The Centers for Medicare and Medicaid Services (CMS) recently announced that Accenture Federal Services would be taking over for CGI Federal as the main contractor for Healthcare.gov. CMS documents reveal that without the new estimated $91.1 million contract, the government could end up making "erroneous payments to providers and insurers" and that "the entire healthcare reform program [will be] jeopardized."
Although a dozen companies were considered for the position, CMS only held meetings with the four companies that it determined could handle the work before awarding the estimated $91.1 million one-year contract to Accenture. Due to time constraints, competitive bids were not used; rather, CMS estimated the costs to be incurred, including up to $2 million in "travel costs" alone.
The Justification document, required for the no-bid contract, provides the most candid look yet at the fiasco that has marked the first several months of Healthcare.gov.
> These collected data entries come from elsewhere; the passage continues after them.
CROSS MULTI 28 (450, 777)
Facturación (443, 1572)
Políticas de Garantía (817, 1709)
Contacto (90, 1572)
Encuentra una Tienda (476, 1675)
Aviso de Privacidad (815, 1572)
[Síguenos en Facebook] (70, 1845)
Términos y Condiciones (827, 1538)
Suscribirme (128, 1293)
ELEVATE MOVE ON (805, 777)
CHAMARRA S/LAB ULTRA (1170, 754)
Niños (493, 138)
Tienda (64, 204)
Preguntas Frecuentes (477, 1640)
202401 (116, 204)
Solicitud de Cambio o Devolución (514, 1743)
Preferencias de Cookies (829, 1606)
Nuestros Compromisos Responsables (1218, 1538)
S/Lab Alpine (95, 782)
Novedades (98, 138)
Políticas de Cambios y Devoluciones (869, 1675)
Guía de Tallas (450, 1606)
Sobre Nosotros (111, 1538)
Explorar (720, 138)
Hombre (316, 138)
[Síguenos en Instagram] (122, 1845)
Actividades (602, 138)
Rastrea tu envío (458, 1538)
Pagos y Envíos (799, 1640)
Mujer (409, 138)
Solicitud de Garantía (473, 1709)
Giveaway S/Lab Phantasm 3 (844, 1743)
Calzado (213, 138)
In describing the need for the new contract, CMS says the following about the inadequate work of the previous contractor, apparently referring to CGI Federal, though the company is not named:
CMS reached this conclusion in early December 2013 after the current contractor did not deliver software and services needed to process inbound effectuated enrollments to an Enrollment Data Store (EDS), perform duplicate enrollment checks, support enrollment reconciliation with FFM issuers, and perform payment calculations of Advance Premium Tax Credits (APTC) and Cost Sharing Reductions (CRS) for all Marketplace programs, state and Federal.
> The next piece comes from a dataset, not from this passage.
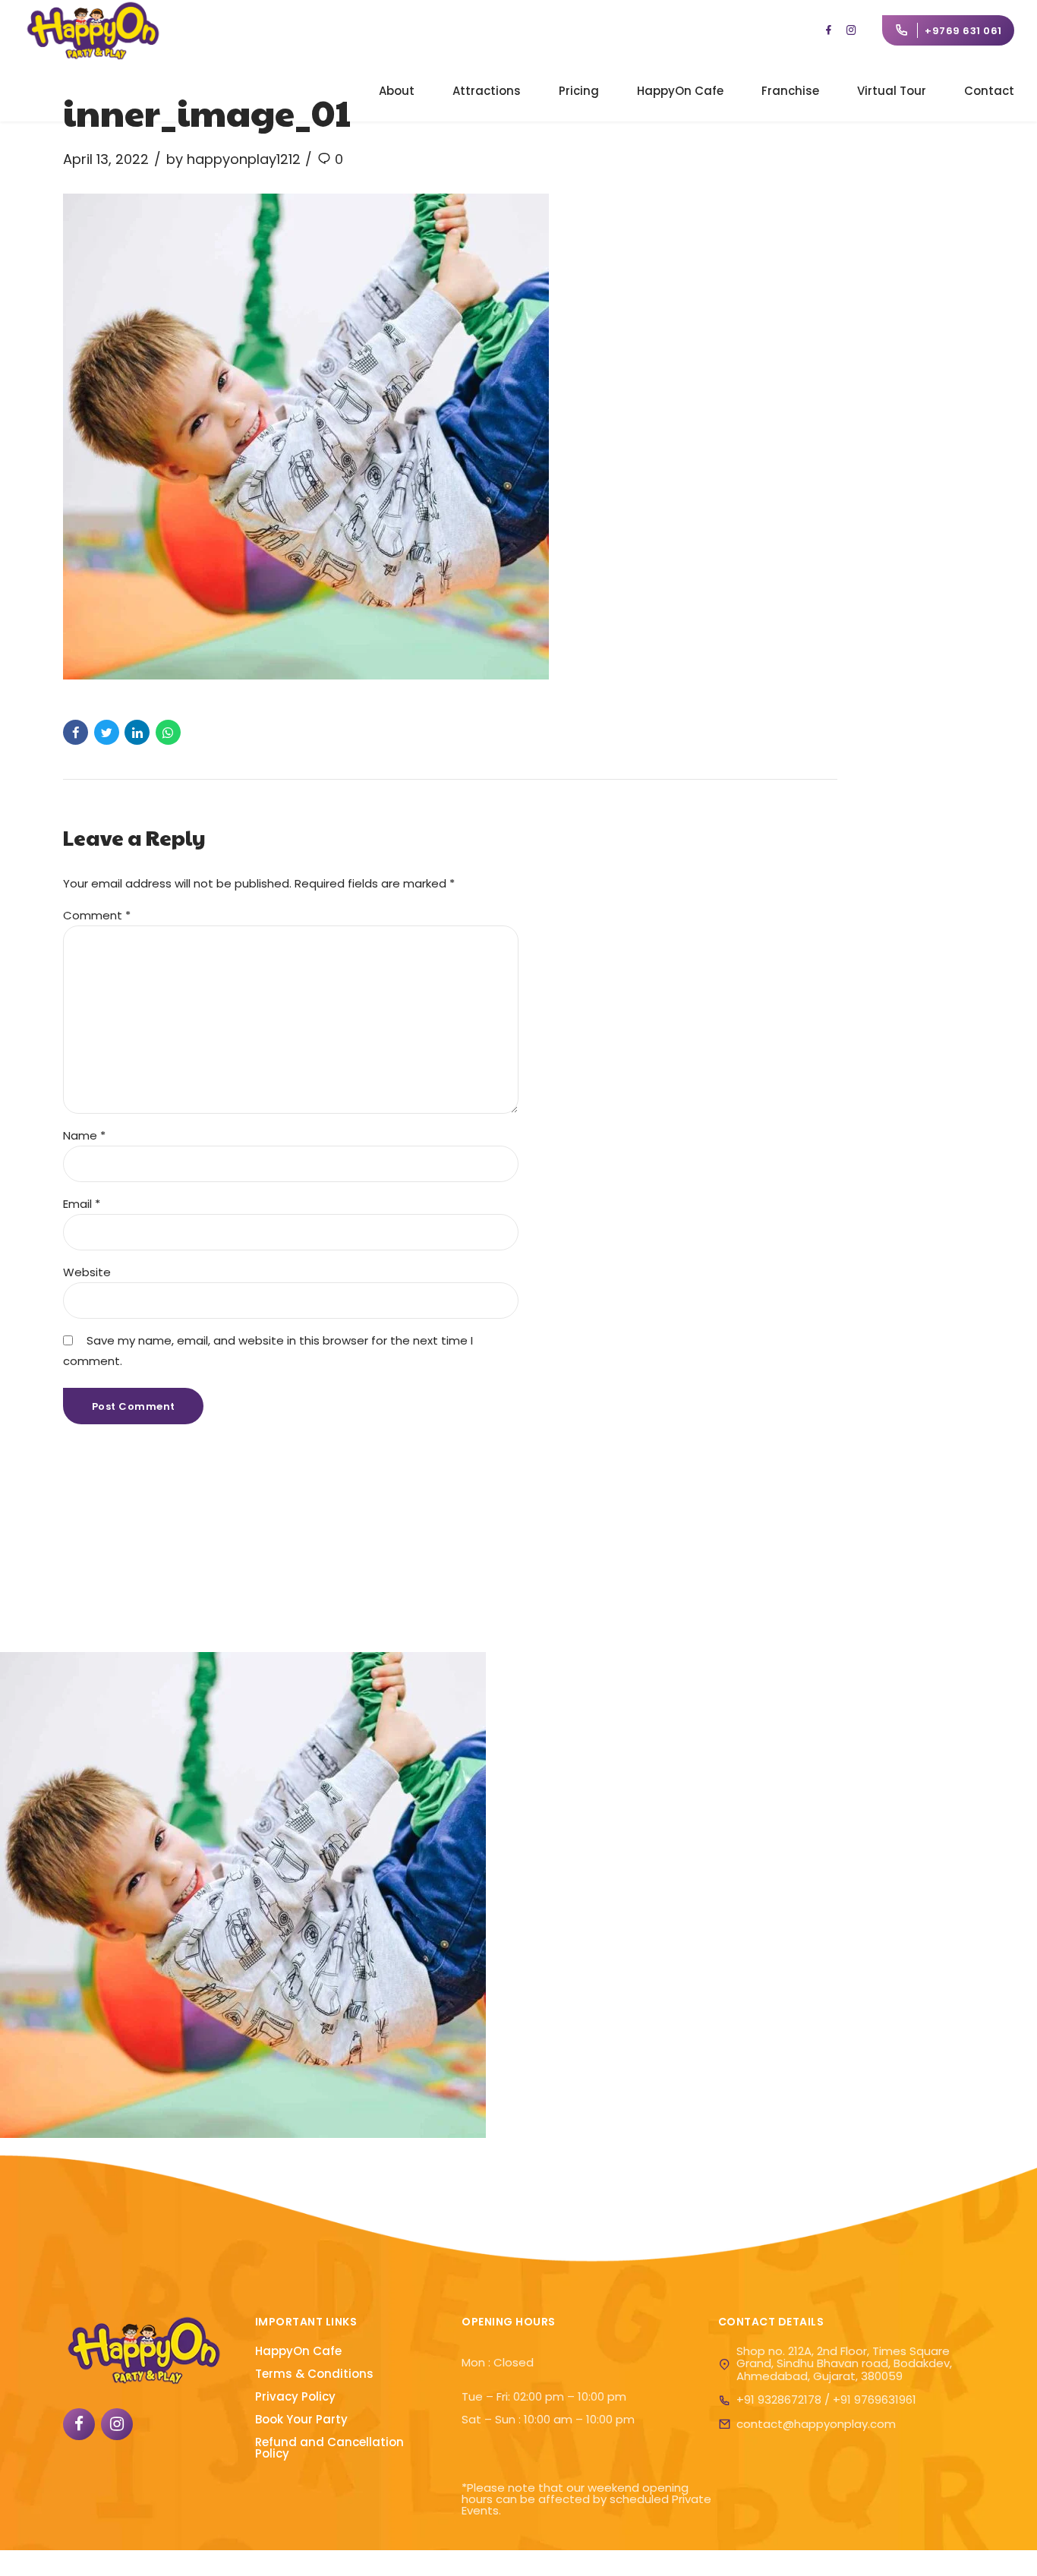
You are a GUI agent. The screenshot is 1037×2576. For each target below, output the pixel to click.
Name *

According to CMS, much of the work on Healthcare.gov needs to be completed by mid-March to avoid quite dire consequences, saying that "[i]f this functionality is not complete by mid-March 2014, the Government could make erroneous payments to providers and insurers" and that "the entire healthcare reform program is jeopardized by significantly increasing... risks." Those risks include:
• Creating erroneous estimates of budgeted and projected payments associated with operating the FFM [Federally Facilitated Marketplace];
• Inaccurate issuance of payments to health plans which could seriously put them at financial risk; potentially leading to their default and disrupting continued services and coverage to consumers;
• Inaccurate forecasting of Risk Adjustment, Reinsurance, and Risk Corridor; potentially putting the entire health insurance industry at risk; and
• Failing to support the end of the year reconciliation with IRS; leading to greater program costs for workarounds.
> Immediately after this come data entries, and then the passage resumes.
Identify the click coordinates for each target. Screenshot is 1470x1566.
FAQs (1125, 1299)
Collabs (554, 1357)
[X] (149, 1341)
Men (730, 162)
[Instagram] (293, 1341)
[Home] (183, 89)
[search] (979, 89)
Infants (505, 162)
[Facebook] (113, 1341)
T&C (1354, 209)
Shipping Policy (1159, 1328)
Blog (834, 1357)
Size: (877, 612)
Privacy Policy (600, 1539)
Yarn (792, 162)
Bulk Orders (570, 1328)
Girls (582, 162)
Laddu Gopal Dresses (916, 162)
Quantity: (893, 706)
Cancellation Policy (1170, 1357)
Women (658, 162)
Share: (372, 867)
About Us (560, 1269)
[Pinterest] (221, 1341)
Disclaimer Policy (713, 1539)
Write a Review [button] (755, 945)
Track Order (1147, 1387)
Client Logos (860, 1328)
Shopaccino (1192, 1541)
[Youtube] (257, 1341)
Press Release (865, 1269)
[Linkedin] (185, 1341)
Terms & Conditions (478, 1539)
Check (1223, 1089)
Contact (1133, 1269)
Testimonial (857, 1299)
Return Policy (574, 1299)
Accenture has its work cut out for it with a laundry list of vital "core" functions that must be in place within two months, including the back-end "Financial Management Platform." That platform:
Accenture must also be able to "enhance existing FFM functionality that was limited in scope due to defect resolution" by providing:
• Notice Generations to include Account Transfer and multiple other notice types that were deferred due to inability for the current contractor to deliver Eligibility Support Worker functionality
• Call Center Representative functionality
• Direct Enrollment integrations
• 834 generation re-processing
• Plan Management (PM) module enhancements to include Application Administrative access for CMS personnel, resolution of defects in Plan Preview tool, re-designing of PM templates
• Completing Edge Server deployment and operations (including automated maintenance and updates)
The government intends the Accenture contract as an interim measure as it spends the next year soliciting competitive bids for a permanent contractor for Healthcare.gov.